A nonspecific prodrome of cough, headache, and sore throat may be present. This is followed by rapid onset of fever with chills, arthralgias, and myalgias. The potential rapidity of progression cannot be stressed enough.

  • In fulminant meningococcemia, collapse occurs within a few hours, with rapid enlargement of petechiae and purpuric lesions.
  • If meningitis is present with meningococcemia, then headache, neck stiffness, lethargy, and drowsiness may be present.
  • Decreased mentation and coma may be present.
  • Young children may present with sudden onset of fever and lethargy. They may also have vomiting and convulsions.
  • In chronic meningococcemia (a rarity), painful skin lesions are present on the extremities, similar to those seen in gonococcemia, with migratory polyarthritis and tenosynovitis. Antibiotic treatment effects a prompt response.

Physical

Patients appear severely ill.

  • Tachycardia and mild hypotension are present.
  • Fever is moderate. High fever is present in fulminant meningococcemia.
  • A petechial rash is present in 50-80% of patients. It involves the axillae, flanks, wrists, and ankles. Petechiae are often located in the center of lighter-colored macules. Lesions commonly begin on the trunk and legs in areas where pressure is applied.
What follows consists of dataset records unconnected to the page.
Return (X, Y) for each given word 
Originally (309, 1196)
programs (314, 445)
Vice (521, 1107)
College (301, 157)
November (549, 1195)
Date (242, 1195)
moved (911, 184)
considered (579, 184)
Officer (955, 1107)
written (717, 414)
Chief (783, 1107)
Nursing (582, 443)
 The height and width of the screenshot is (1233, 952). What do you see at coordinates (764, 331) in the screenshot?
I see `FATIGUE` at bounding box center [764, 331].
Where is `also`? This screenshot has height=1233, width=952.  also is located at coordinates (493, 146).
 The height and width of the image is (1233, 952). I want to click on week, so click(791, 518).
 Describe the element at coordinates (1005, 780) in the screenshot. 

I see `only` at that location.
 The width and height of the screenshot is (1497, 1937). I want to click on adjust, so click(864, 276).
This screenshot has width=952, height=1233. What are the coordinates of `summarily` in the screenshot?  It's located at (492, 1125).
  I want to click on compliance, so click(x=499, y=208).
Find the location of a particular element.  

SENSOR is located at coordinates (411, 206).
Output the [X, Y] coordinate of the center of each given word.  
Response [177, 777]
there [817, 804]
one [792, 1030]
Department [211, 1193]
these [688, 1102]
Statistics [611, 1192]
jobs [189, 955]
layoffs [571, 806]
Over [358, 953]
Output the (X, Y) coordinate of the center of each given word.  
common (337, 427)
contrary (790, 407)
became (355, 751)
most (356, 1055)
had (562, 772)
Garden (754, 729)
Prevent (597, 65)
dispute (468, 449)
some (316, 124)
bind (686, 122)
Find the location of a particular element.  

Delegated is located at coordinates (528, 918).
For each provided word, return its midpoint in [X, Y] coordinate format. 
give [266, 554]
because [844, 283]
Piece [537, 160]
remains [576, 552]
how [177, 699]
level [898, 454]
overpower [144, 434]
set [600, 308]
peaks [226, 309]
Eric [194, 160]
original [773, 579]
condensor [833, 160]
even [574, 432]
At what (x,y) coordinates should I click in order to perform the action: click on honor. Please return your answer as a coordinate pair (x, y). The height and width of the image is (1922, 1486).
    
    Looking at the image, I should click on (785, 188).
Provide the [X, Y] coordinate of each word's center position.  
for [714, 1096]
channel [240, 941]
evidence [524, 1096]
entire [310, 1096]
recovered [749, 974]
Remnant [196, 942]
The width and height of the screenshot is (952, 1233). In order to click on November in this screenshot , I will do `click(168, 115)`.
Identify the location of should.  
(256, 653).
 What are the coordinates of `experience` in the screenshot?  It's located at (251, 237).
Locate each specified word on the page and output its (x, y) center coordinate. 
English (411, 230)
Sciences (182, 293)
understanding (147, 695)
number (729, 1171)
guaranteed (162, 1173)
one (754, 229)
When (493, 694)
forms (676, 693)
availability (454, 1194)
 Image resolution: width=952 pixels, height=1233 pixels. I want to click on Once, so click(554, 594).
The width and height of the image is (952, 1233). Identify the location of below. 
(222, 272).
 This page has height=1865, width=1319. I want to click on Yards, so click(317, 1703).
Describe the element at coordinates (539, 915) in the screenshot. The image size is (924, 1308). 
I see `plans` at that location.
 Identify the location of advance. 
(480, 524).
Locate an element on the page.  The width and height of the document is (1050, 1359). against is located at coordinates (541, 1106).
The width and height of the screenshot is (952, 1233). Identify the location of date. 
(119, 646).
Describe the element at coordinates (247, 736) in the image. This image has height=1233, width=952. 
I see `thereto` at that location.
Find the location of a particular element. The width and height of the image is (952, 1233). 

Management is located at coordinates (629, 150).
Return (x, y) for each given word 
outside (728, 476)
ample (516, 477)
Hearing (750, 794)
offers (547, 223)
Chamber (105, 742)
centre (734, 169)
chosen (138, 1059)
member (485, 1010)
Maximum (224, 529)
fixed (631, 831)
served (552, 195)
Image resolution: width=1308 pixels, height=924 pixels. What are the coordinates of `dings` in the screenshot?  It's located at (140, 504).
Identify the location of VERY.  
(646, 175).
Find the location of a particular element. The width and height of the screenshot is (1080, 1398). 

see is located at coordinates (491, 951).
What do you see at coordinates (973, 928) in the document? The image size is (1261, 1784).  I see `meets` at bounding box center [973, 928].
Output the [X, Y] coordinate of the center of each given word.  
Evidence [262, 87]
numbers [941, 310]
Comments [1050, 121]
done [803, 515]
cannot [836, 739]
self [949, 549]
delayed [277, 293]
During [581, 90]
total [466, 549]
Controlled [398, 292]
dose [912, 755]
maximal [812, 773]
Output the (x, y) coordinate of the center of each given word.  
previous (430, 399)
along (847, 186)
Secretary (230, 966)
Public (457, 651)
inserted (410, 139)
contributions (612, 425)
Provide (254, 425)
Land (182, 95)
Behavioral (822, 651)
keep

Confluence of lesions results in hemorrhagic patches, often with central necrosis.
  • Congestive heart failure, gallops, and pulmonary edema may be present. Other evidence of end-organ damage may also rapidly appear.
  • In fulminant meningococcemia, rapid clinical worsening is observed, with hypotension and respiratory failure.
  • Pericarditis can occur during the acute disease or in the recovery period. Pericarditis is associated with serogroup C disease.

Causes

Meningococci (0.6 X 0.8 µm) are gram-negative single cocci or diplococci with flattened adjacent sides. Older cultures can vary considerably in size and shape. A polysaccharide capsule is present, and this is the basis of serotyping. They grow on media that contains blood at temperatures of 35-37°C in a moist atmosphere reduced in oxygen and containing 5-19% carbon dioxide.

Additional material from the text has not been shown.